Which of the lines in the data mention the string "info"? List them all.

### Material supplied
Start of Block

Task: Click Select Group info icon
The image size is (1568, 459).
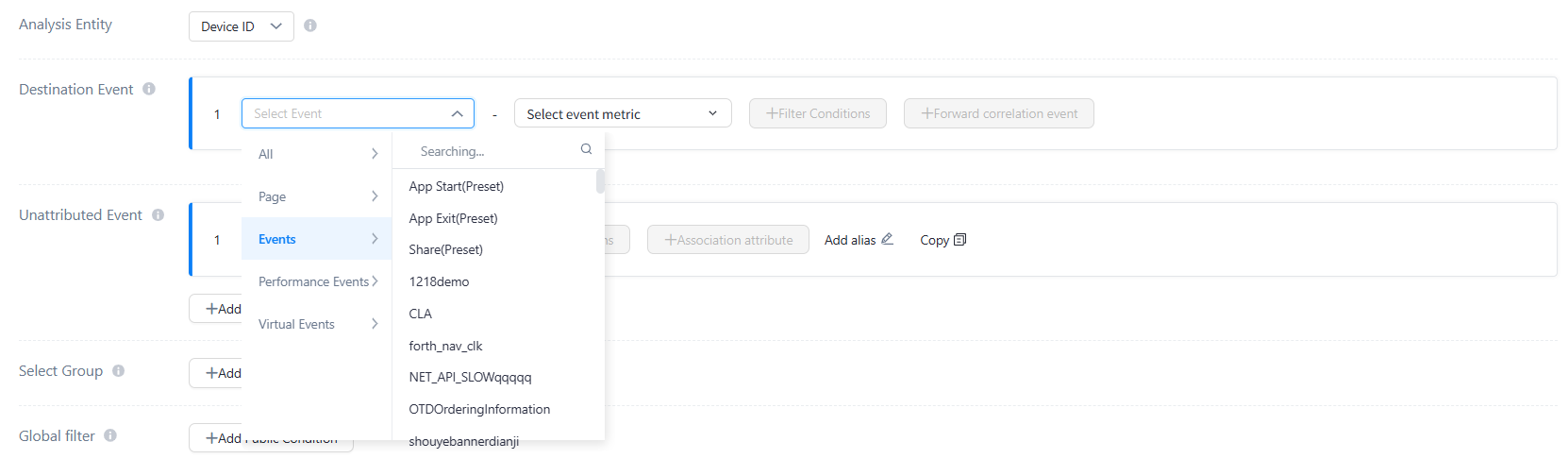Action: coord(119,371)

End of Block
Start of Block

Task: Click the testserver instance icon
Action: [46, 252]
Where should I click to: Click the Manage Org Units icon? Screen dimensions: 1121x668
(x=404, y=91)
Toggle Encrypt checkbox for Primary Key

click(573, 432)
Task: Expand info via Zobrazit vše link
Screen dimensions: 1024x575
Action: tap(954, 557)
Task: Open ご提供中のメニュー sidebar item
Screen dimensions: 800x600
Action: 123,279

End of Block

### Exercise answer
Task: Click Select Group info icon
Task: Expand info via Zobrazit vše link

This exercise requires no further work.